▶ **WHAT YOU HAVE TO DO**
Extract each line of the records below that contains the word "should".

--- Start of SOURCE RECORDS ---

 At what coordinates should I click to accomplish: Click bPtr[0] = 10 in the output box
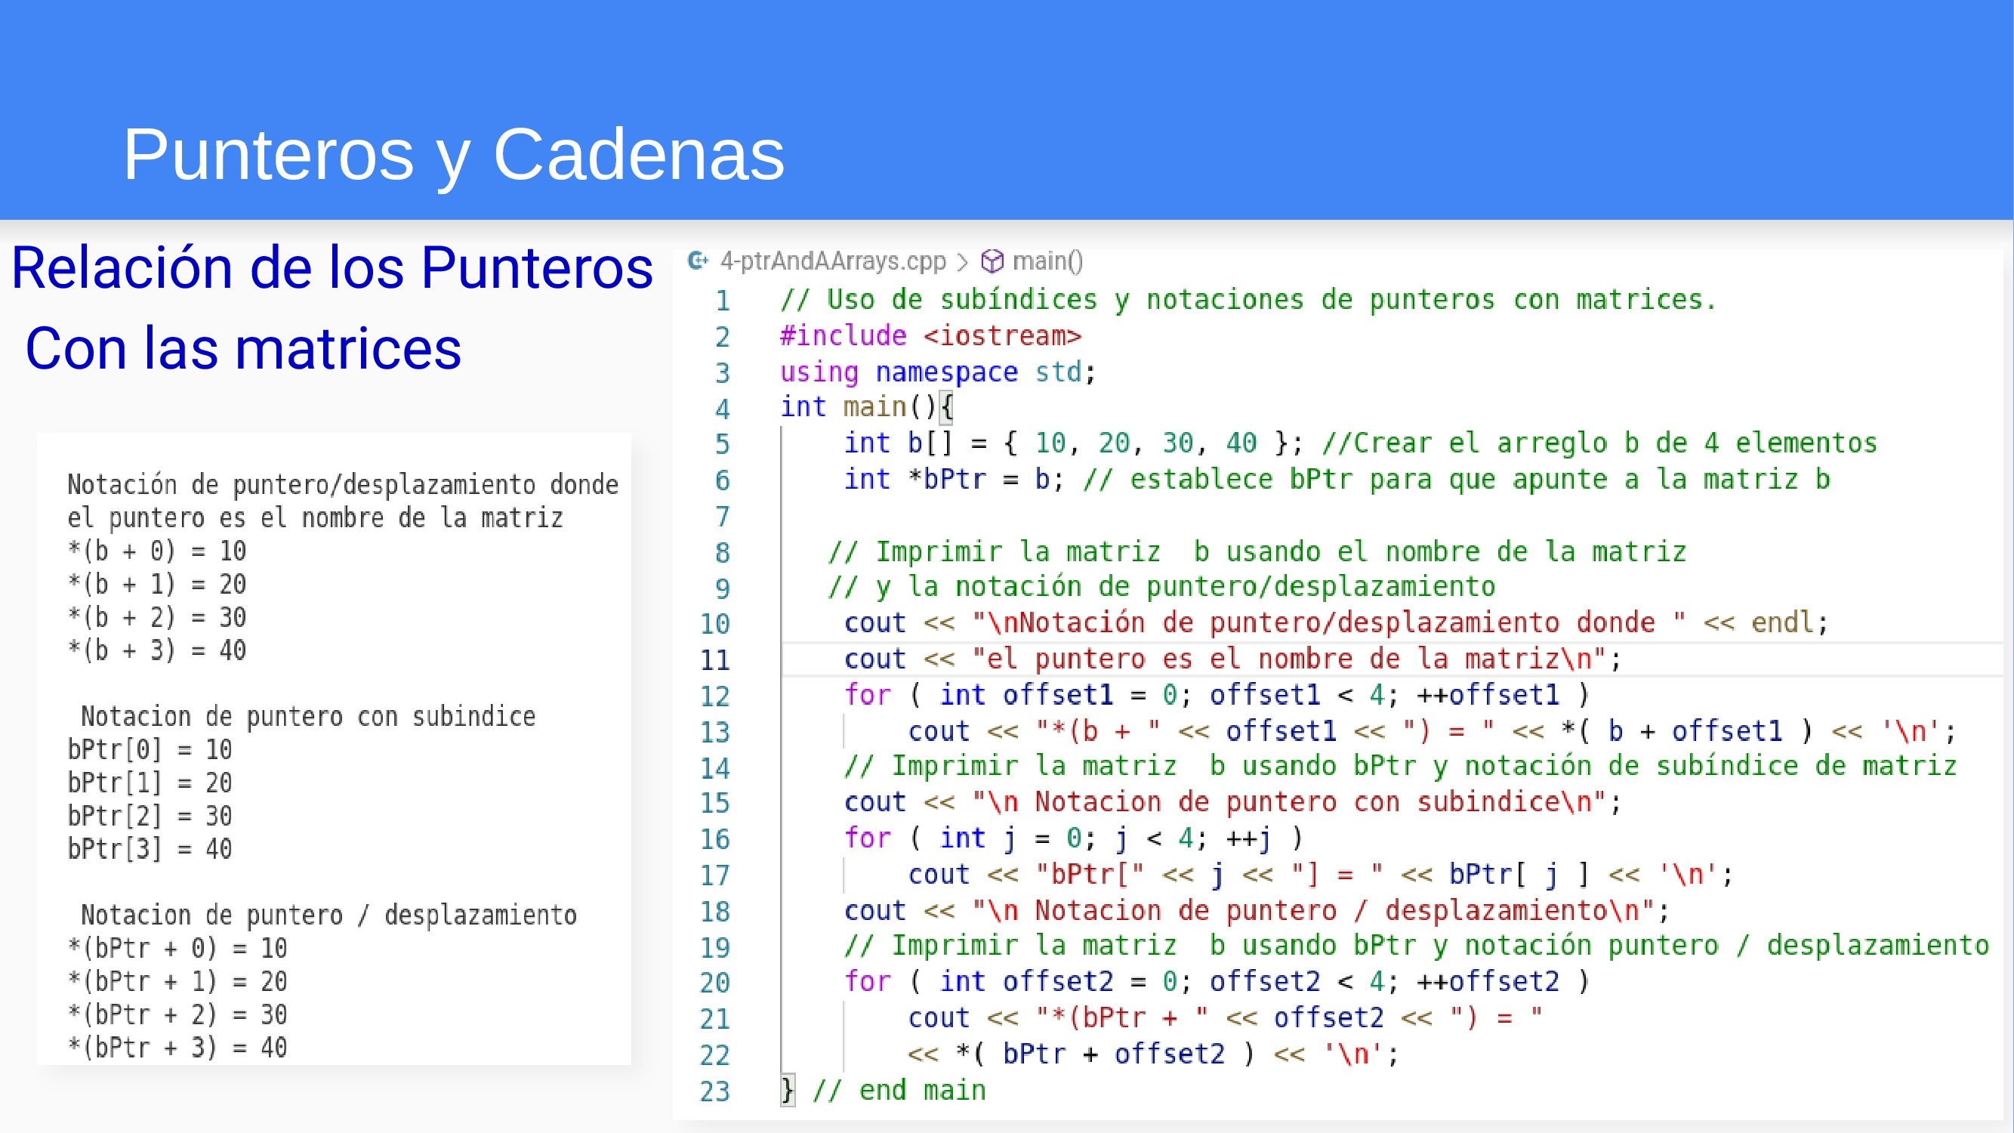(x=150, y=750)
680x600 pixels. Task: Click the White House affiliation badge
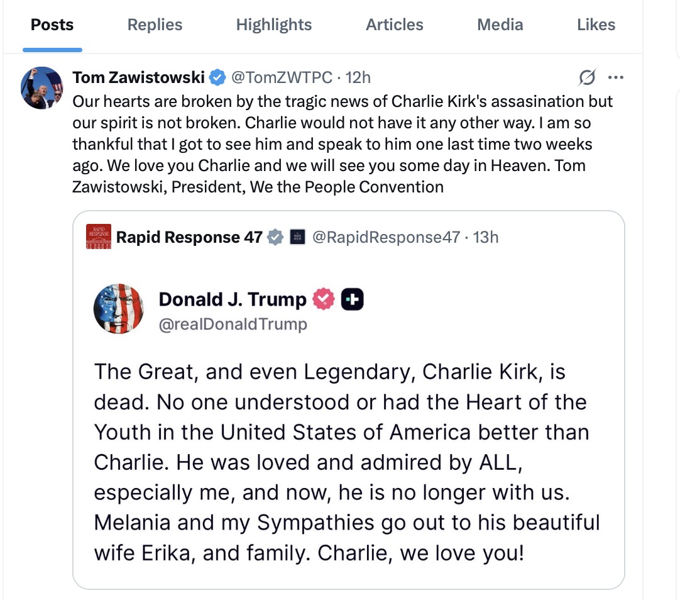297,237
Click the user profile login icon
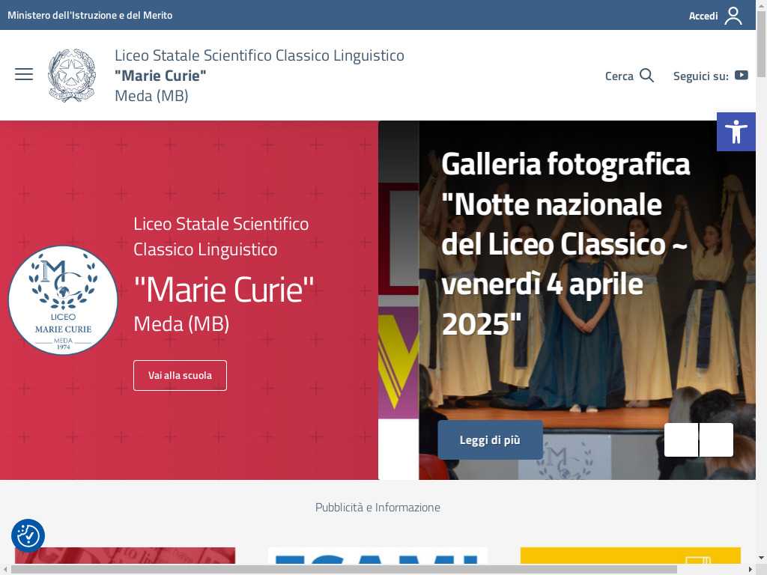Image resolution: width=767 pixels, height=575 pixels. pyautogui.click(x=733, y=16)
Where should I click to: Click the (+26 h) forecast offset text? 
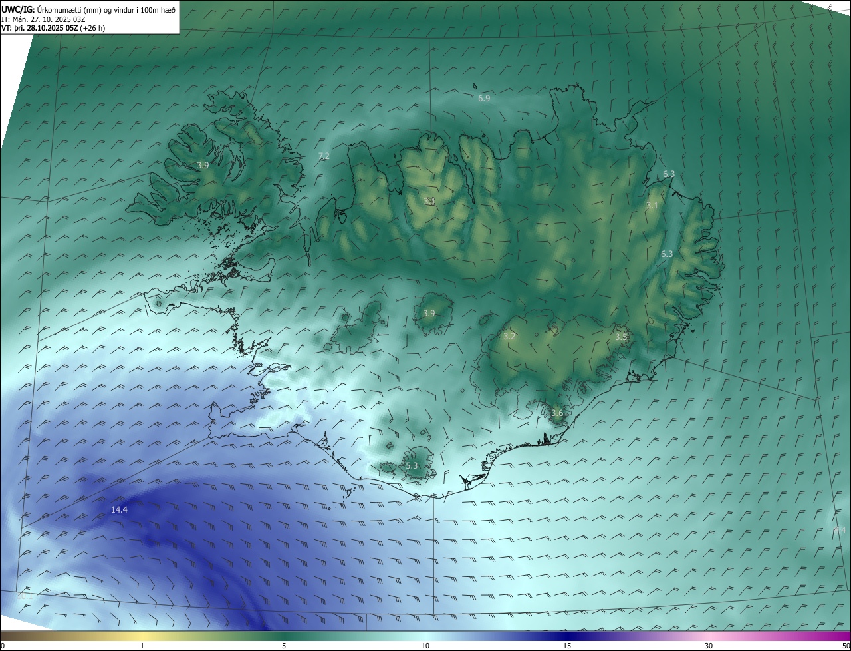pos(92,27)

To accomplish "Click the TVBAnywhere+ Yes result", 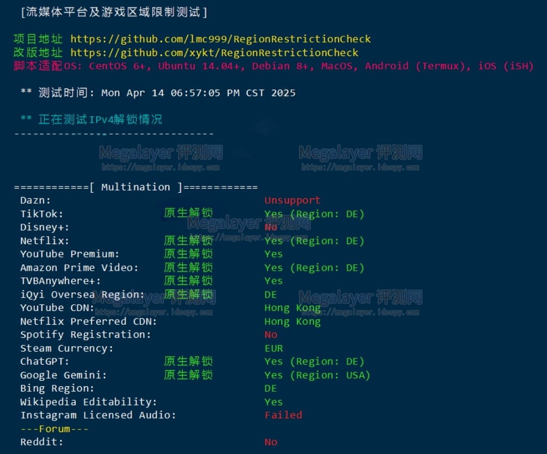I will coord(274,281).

--- End of SOURCE RECORDS ---
--- Start of SOURCE RECORDS ---

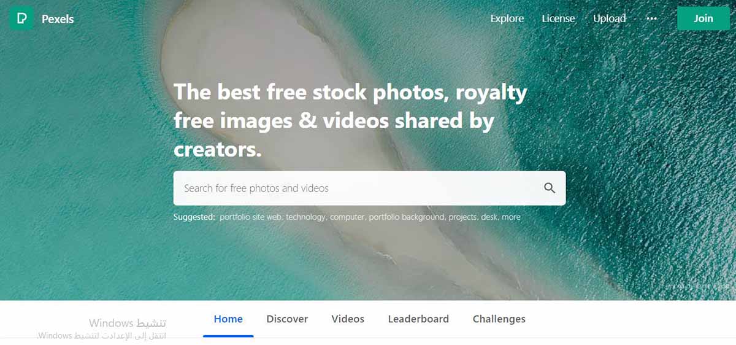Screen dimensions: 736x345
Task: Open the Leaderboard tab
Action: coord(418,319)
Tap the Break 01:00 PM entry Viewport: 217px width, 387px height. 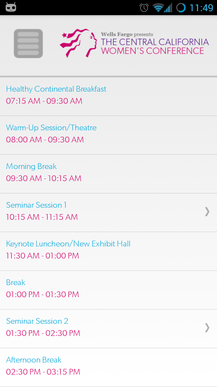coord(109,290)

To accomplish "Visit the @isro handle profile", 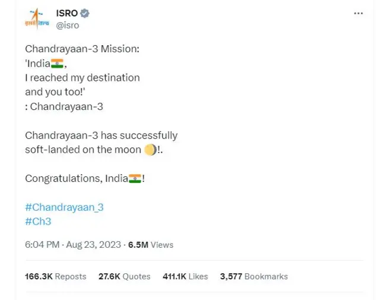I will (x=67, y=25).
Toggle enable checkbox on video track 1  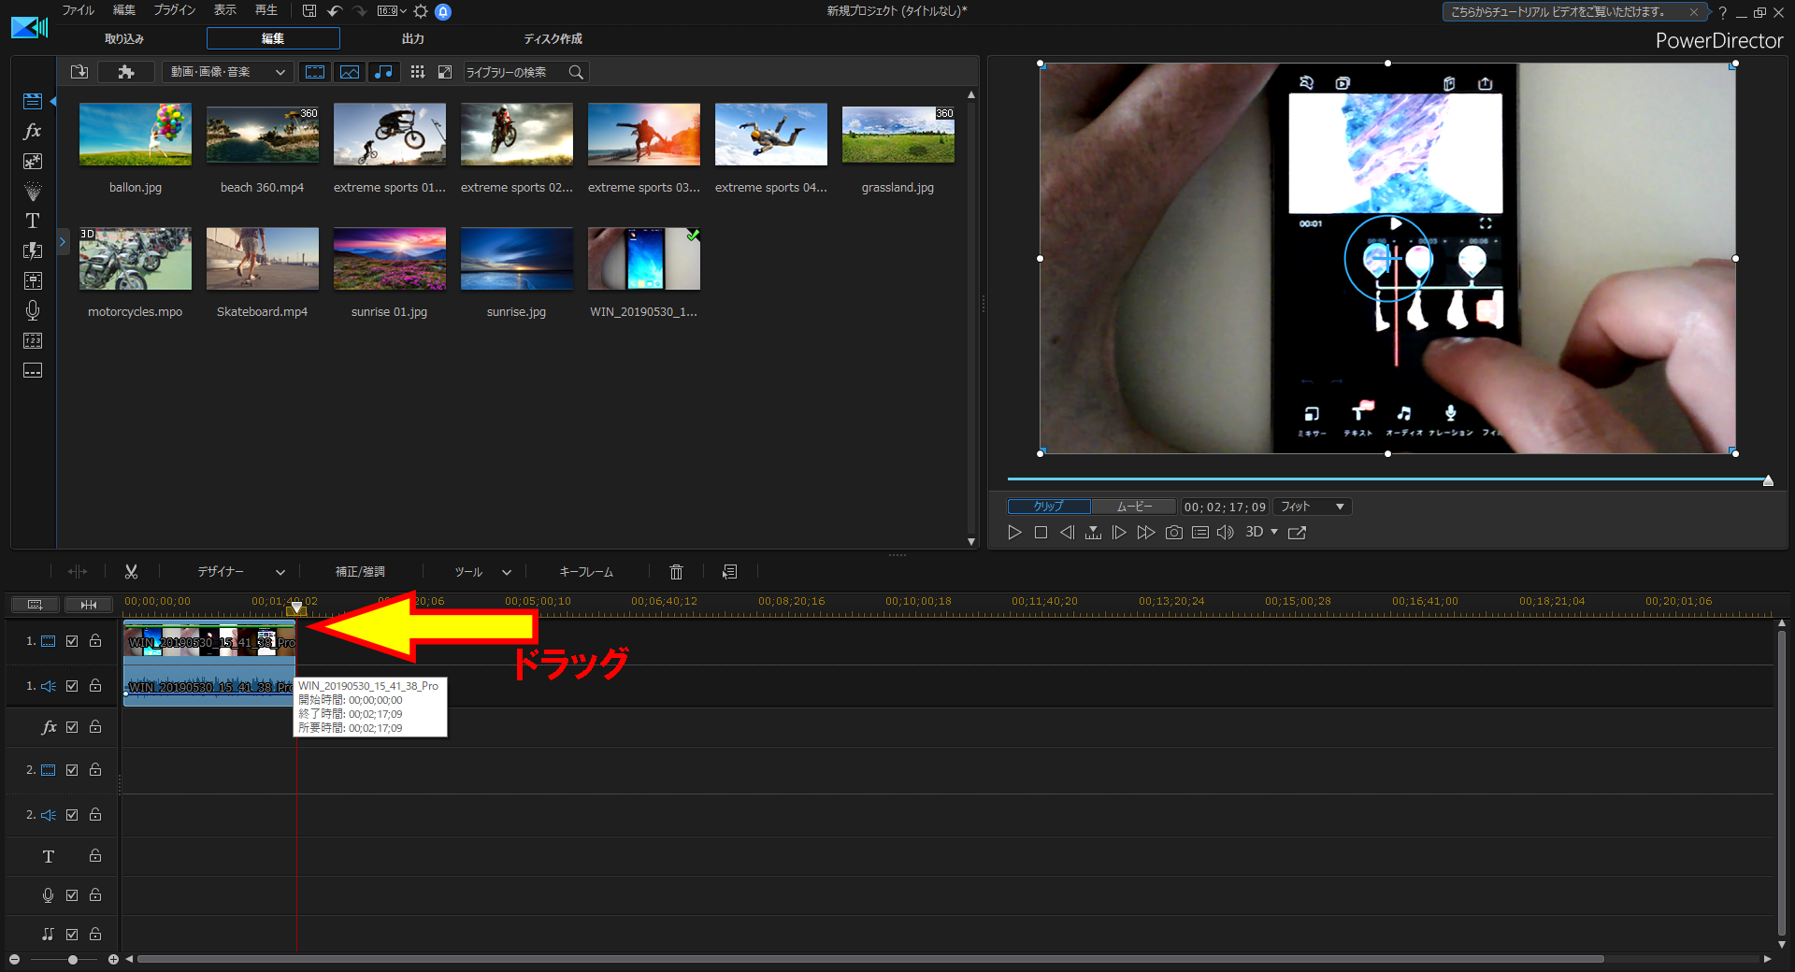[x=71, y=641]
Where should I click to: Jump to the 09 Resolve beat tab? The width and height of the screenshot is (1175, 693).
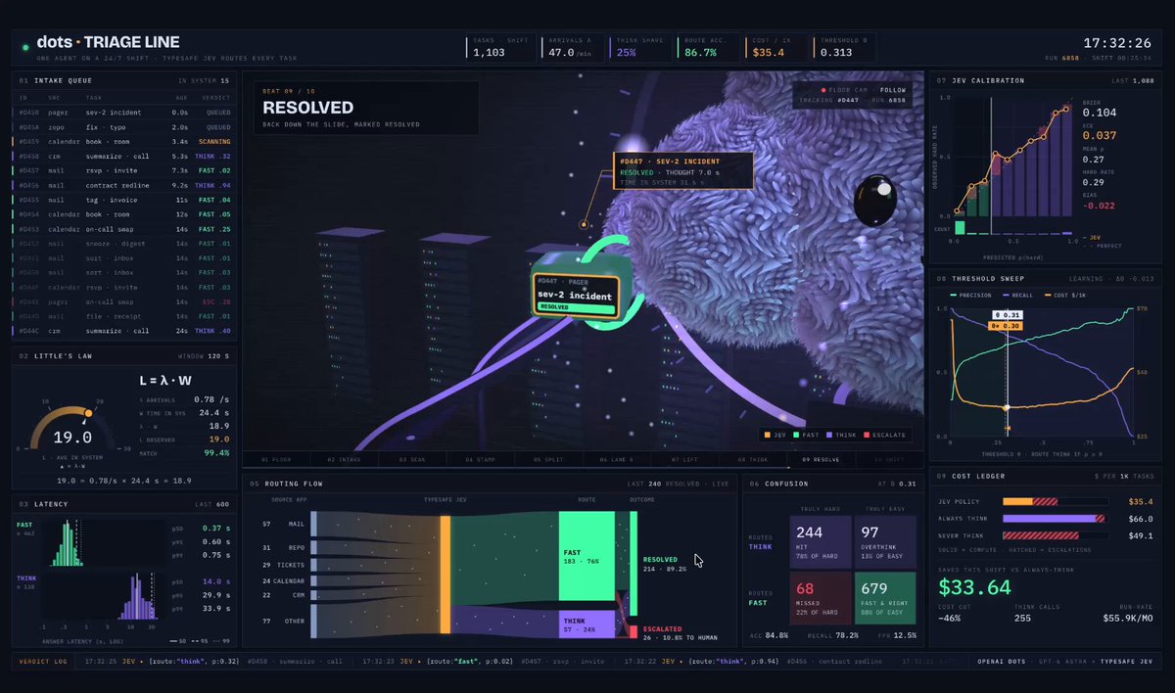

--- End of SOURCE RECORDS ---

▶ **CORRECT RESULT**
 At what coordinates should I click to accomplish: Click bPtr[0] = 10 in the output box
Where should I click to: Click the (+26 h) forecast offset text? 
Where should I click to: Jump to the 09 Resolve beat tab? The width and height of the screenshot is (1175, 693).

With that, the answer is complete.